Faulty electronics can overcharge these type of batteries and cause some serious overheating. Or, defective batteries can just seriously overheat themselves. Either way, it's not good for Boeing.

I once watched a NOVA on PBS about a Boeing 737 that broke up at high altitude and high speed over the Panama jungle. The NTSB investigation eventually determined that the pilot unknowingly destroyed his own plane because a single wire inside a wiring harness in the airframe had flexed too many times until it broke and fed him false information, and no one on board felt a thing until the plane fell apart due to the complex physics involved.

I never felt the same about flying ever since.

Copa Flight 201

Rushed?

That plane is 3 years behind schedule

I don't think Boeing's global manufacturing idea is panning out

Time to bring the plane manufacturing back to Everett

Yes, just think how much safer you all would be if Boeing built its own engines, manufactured its own tires, smelted its own aluminum, produced its own radar and radios, made its own windshields and fabricated its own wire. And we know those Japanes, they have absolutely no history, experience and success in battery design and production. It's only a bunch of lawyers sitting at the FAA and NTSB in southwest Washington DC who will be able to get it all this right.

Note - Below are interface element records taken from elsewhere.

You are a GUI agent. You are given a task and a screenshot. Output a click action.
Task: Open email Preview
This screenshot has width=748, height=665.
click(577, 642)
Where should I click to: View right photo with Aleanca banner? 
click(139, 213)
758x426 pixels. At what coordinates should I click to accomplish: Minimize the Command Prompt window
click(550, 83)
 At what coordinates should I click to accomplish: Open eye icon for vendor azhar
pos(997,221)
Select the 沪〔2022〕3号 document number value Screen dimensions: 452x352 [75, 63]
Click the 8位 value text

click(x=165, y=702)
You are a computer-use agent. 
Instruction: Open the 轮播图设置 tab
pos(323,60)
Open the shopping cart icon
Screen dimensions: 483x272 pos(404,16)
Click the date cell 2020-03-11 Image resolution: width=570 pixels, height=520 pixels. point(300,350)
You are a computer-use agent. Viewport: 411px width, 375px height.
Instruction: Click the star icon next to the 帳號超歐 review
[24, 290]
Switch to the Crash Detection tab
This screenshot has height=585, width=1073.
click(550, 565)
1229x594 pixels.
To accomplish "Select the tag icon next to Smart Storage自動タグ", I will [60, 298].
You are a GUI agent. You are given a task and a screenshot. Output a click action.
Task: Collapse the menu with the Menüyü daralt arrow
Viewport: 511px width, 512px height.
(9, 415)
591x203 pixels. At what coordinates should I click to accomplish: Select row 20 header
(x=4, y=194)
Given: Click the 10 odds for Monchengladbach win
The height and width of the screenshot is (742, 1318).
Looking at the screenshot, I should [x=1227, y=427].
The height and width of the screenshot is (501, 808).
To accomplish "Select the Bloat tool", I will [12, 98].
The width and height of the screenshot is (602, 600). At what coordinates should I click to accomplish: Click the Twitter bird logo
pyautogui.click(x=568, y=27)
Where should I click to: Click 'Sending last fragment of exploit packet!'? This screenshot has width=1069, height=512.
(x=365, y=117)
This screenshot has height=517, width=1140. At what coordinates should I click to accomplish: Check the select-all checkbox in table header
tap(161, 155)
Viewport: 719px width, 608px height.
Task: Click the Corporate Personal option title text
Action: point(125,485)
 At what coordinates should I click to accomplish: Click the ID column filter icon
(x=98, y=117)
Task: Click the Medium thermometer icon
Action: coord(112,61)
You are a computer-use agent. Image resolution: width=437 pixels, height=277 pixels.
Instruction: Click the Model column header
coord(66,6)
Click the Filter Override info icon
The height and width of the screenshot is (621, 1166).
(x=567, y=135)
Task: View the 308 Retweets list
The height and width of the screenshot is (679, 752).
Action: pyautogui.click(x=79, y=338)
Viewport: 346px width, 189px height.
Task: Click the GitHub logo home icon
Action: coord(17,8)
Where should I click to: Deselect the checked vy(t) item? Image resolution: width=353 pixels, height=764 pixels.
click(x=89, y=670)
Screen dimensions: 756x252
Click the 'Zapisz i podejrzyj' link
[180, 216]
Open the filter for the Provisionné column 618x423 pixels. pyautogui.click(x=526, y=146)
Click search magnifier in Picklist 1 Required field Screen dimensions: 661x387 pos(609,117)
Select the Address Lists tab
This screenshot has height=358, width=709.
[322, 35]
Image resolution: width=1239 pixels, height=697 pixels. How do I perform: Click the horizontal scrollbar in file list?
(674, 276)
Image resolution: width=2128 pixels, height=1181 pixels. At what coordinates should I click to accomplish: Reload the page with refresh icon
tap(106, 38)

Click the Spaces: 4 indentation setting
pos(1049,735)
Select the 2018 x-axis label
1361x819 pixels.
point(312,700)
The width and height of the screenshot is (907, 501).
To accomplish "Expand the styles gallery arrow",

I'd rather trust Boeing than the Japanese to produce nuclear power upwind from me. They seem to have some problems with electrical systems.

"Whatever -- Boeing picked this supplier"

Actually, Boeing didn't. One of Boeing's genius moves on the 787 program was to identify about twenty prime contractors for the various systems on the aircraft, and then made the prime contractors responsible for finding subcontractors and managing quality control associated with those subcontractors. It made managing the project a lot simpler (and cheaper) for Boeing, but ignored the fact that Boeing is responsible for the whole aircraft - they can't fob off responsibility onto a contractor.

Actually, Randomx, that array of prime contractors did not make managing the project either cheaper, easier or faster. I posted a good short clear link on this "genius" creation of the Boeing/McDonnell Douglas merger yesterday.